À cette lettre, Quintilia répondait ainsi:
«Que je t'aime, mon Allemand, avec ta bonté naïve et ta poésie enthousiaste! toujours le même depuis tant d'années! Nous avons donc trouvé le secret d'être toujours amants, quoique mariés? car nous sommes mariés, sais-tu cela? moi, je n'y pense jamais, excepté quand on m'engage de la part de mes chers cousins, les princes voisins, à prendre un époux de leur choix. Alors, en songeant à l'opportunité de leurs instances et au succès probable de leurs intrigues, il me prend des accès d'une gaieté persifleuse dont plus d'un bel esprit d'ambassade s'est mordu la lèvre en temps et lieu. Oui, oui, mon enfant, nous avons bien fait de cacher notre bonheur et d'interdire l'accès de notre Eden aux profanes dont le souffle en aurait terni l'éclat. Le mariage, tel que le monde l'a fait, est le plus amer et le plus dérisoire des parjures de l'homme envers Dieu. À présent, je vois comme dans les cours et autour des princes les plus religieux serments servent aux plus viles intrigues, et je m'applaudis de ne t'avoir pas jeté au milieu de ces hommes et de ces choses-là. Tu sais à peine que tout cela existe; tu es plus heureux que moi, Max! tu ne vois pas ces turpitudes; quand tu quittes ta chère retraite, c'est pour être plus heureux encore auprès de ta femme. Moi, je les traverse, et au sein de ce monde bruyant je suis seule et triste. Mais souvent au milieu de la foule ton image m'apparaît, et, comme une céleste révélation, me remplit de force et d'espérance. Alors je songe aux jours de bonheur qui nous réunissent, et je les vois si purs, si enivrants, que je me soumets à les acheter au prix des peines et des fatigues de ma vie présente. Oh! je les achèterais au prix de mon sang, et je ne croirais pas les avoir trop payés!
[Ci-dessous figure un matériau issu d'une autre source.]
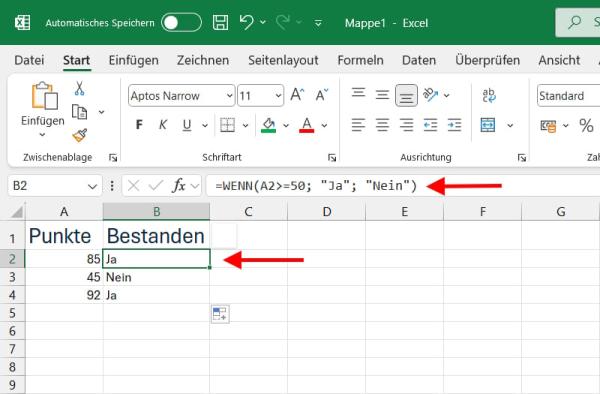The height and width of the screenshot is (394, 600).
Task: Click the Borders grid icon
Action: point(227,125)
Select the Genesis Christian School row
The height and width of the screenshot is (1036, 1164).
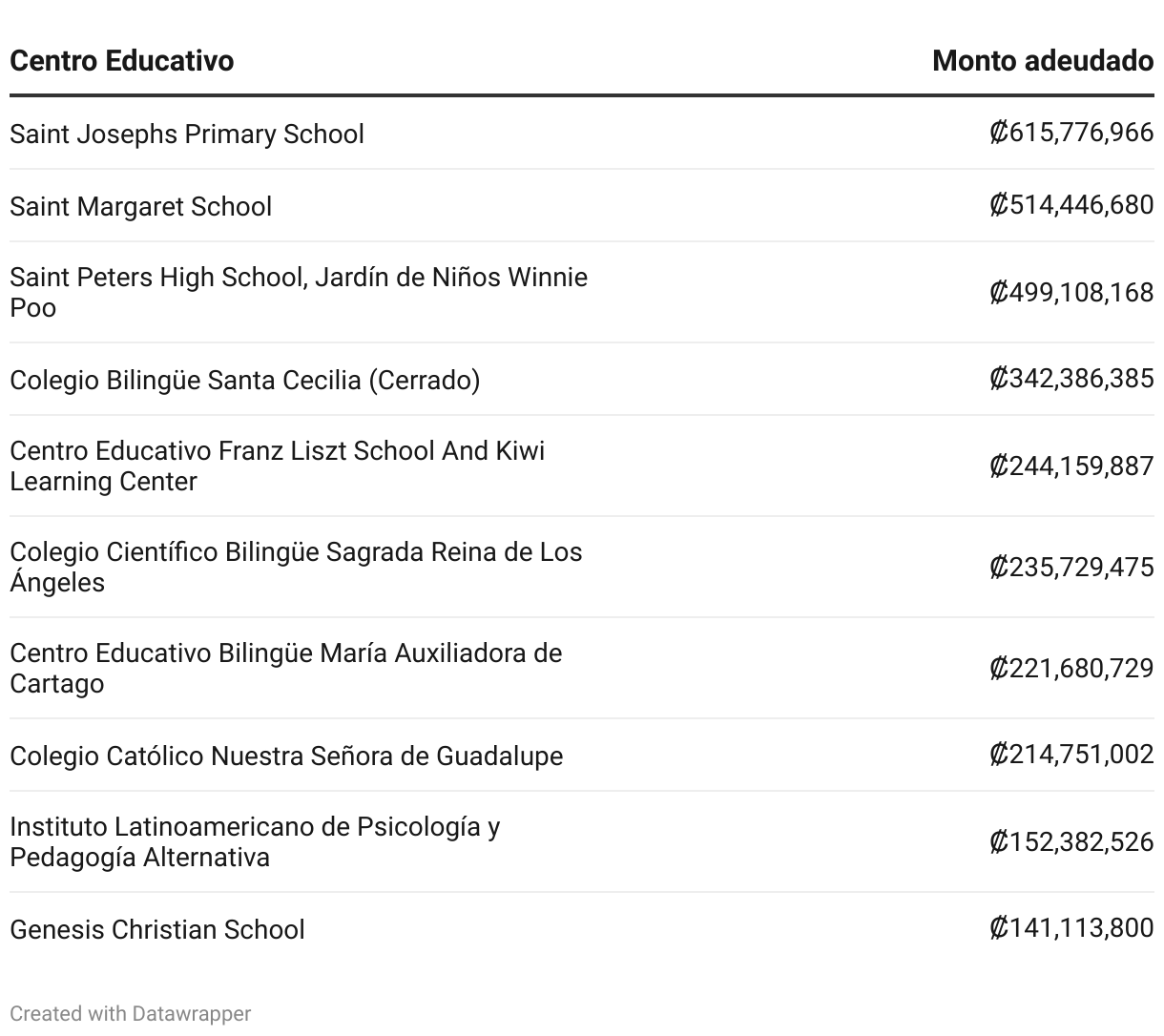157,929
«Parfois, au milieu d'un bal splendide, abrutie en quelque sorte par l'ennui de la représentation, une circonstance légère, un son, le parfum d'une fleur, me réveille et me ranime tout à coup; frappée d'une émotion inexplicable, il me semble que je viens d'entendre ta voix ou de respirer tes cheveux; je tressaille, mon cœur bat avec violence, c'est comme si j'allais mourir. Alors je m'enfuis, je m'enfonce dans l'ombre des jardins, et je vais pleurer de souffrance et de bonheur dans notre cher pavillon. Quelquefois par de violentes aspirations je voudrais franchir l'espace et suivre ma pensée qui s'élance vers toi; mon désir devient un feu qui consume ma poitrine, la force me manque. J'accuse le destin qui nous sépare; prête à renier mon bonheur, je pleure et je perds courage. Mais alors je descends dans le caveau, et, sur la tombe qu'autrefois je te fis élever, je pleure de joie et je remercie Dieu qui t'a rendu à moi. J'aime à ouvrir cette tombe vide où nous serons à jamais réunis un jour; j'aime à contempler cette boîte où j'enferme aujourd'hui nos lettres, et où je fis vœu autrefois d'enfermer mon cœur afin qu'il te restât fidèle et que mon amour fût enseveli vivant avec toi, etc.»
XXII
La lecture de ces lettres affecta Julien d'un sentiment douloureux.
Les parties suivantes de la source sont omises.